VECTOR_SEARCH¶

Run vector similarity search from Spark SQL using Lance namespace execution.

Spark Extension Required

VECTOR_SEARCH requires the Lance Spark SQL extension to be enabled. See Spark SQL Extensions for configuration details.

Namespace Tables Required

VECTOR_SEARCH resolves the table argument through a Spark catalog and executes through the Lance namespace queryTable API. Use a Lance namespace catalog table such as lance.default.items, not a raw Lance dataset path.

Named Arguments

Named arguments require Spark 3.5 or later. On Spark 3.4, use the positional form.
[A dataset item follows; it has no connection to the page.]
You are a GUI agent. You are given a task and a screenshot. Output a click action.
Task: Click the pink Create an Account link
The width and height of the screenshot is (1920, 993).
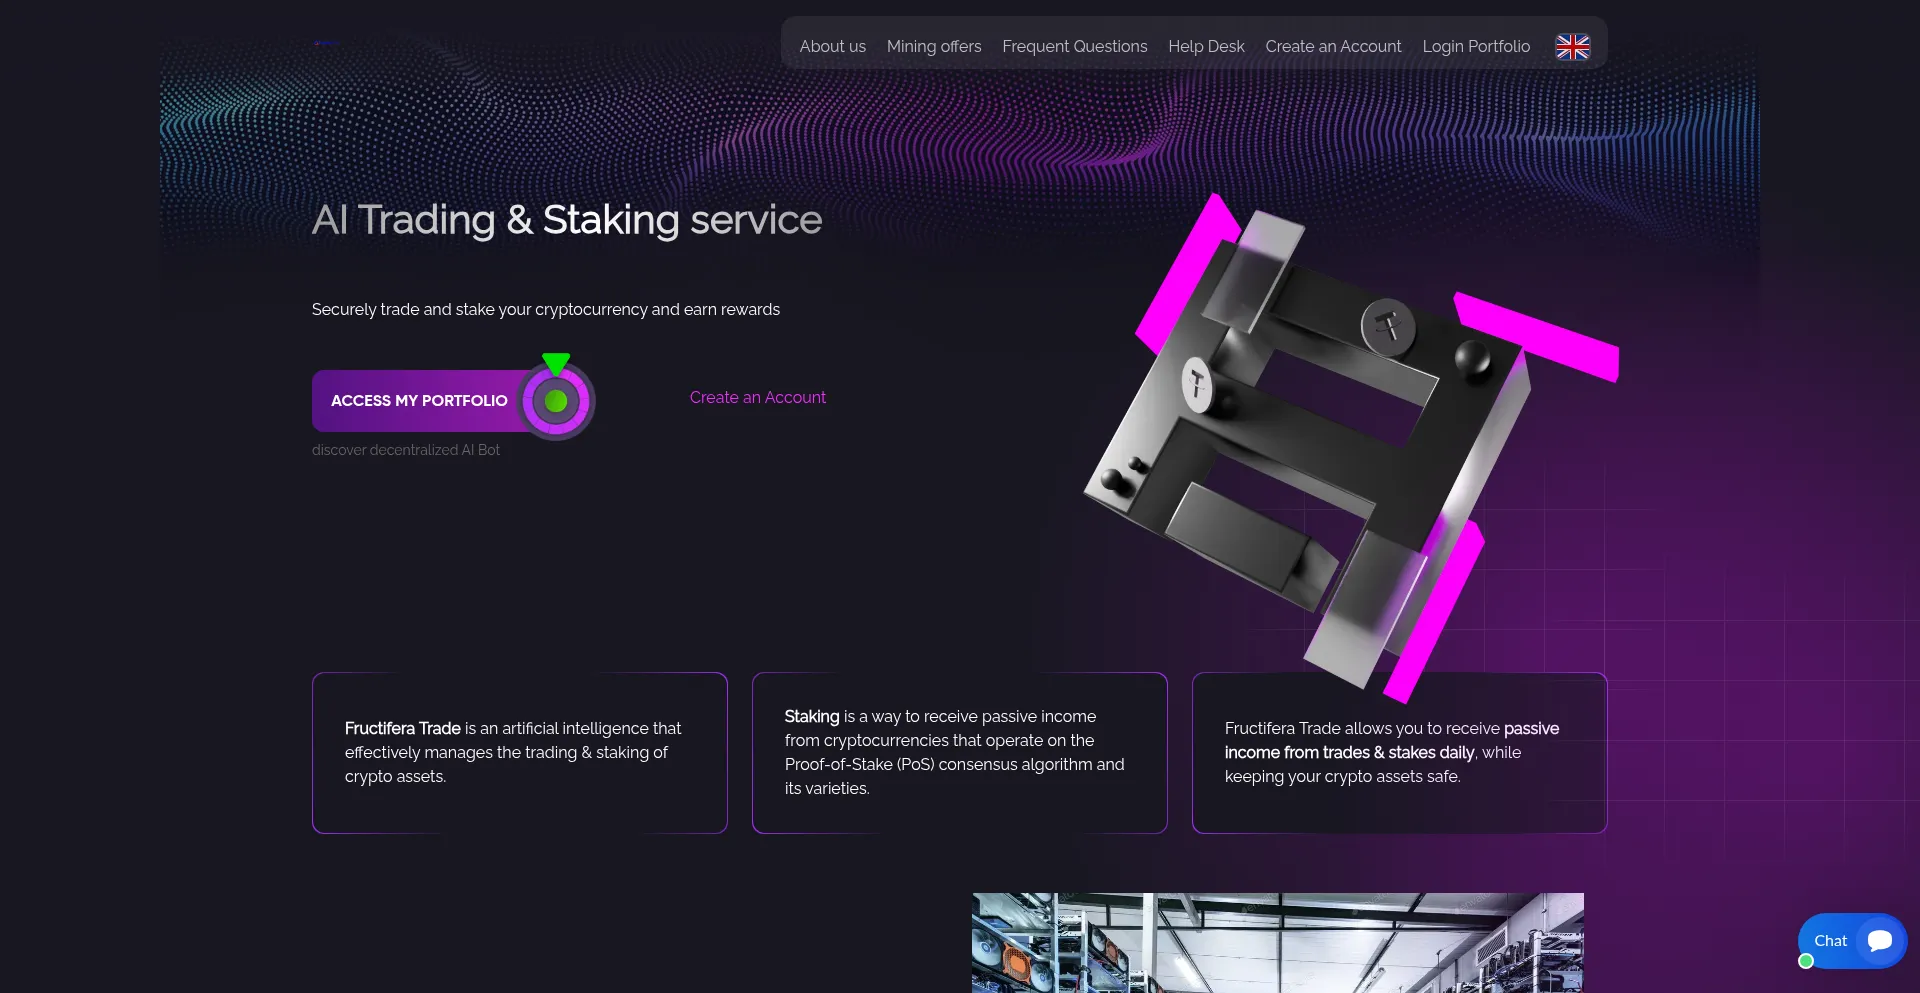(758, 397)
Replacing nearest Read Option

The previous DataFrame nearest read option has been removed. Use VECTOR_SEARCH for vector similarity search so execution goes through the Lance namespace API.

Basic Usage¶

VECTOR_SEARCH returns the selected table columns plus _distance.

SQL

SELECT id, title, _distance
FROM VECTOR_SEARCH(
    table => 'lance.default.items',
    query_vector => array(0.12, 0.34, 0.56, 0.78),
    vector_column => 'embedding',
    num_results => 10,
    distance_type => 'l2',
    columns => array('id', 'title')
)
ORDER BY _distance;

Positional Form¶

Use positional arguments for simple calls and Spark 3.4 compatibility.

SQL

SELECT *
FROM VECTOR_SEARCH('lance.default.items', array(0.12, 0.34, 0.56), 5);

Arguments¶

Argument	Type	Required	Description
`table`	String	Yes	Catalog table name to search.
`query_vector`	Array numeric literal	Yes	Query vector.
`vector_column`	String	No	Vector column name. Lance defaults to `vector` when omitted.
`num_results`, `limit`, or `k`	Integer	No	Number of results. Defaults to `10`.
`distance_type`	String	No	Distance metric such as `l2`, `cosine`, or `dot`.
`columns`	Array string literal	No	Output table columns. `_distance` is always included. Use `array('*')` or omit this argument for all table columns.
`filter`	String	No	SQL filter expression evaluated by Lance.
`offset`	Integer	No	Number of results to skip. Lance Spark requests `num_results + offset` rows from Lance before applying the offset.
`version`	Long	No	Lance table version to search.
`nprobes`, `ef`, `refine_factor`	Integer	No	Vector index search tuning parameters.
`lower_bound`, `upper_bound`	Float	No	Distance bounds.
`bypass_vector_index`, `fast_search`, `prefilter`, `with_row_id`	Boolean	No	Lance query options. `with_row_id` adds `_rowid` to the output.

Output¶

The result includes the requested table columns and a nullable _distance float column. If with_row_id => true, or if _rowid is listed in columns, the result also includes Lance row ids.

Execution¶

Spark plans VECTOR_SEARCH as a DataSource V2 batch read with one input partition. The partition reader calls the Lance namespace queryTable API. With a directory namespace the search runs in the Spark process executing that reader; with a REST namespace the REST server handles the namespace request.

Validation¶

The Docker integration suite covers VECTOR_SEARCH against the directory namespace and a REST namespace backed by a directory namespace. The Spark Search Docker GitHub Actions workflow runs both backends for pull requests.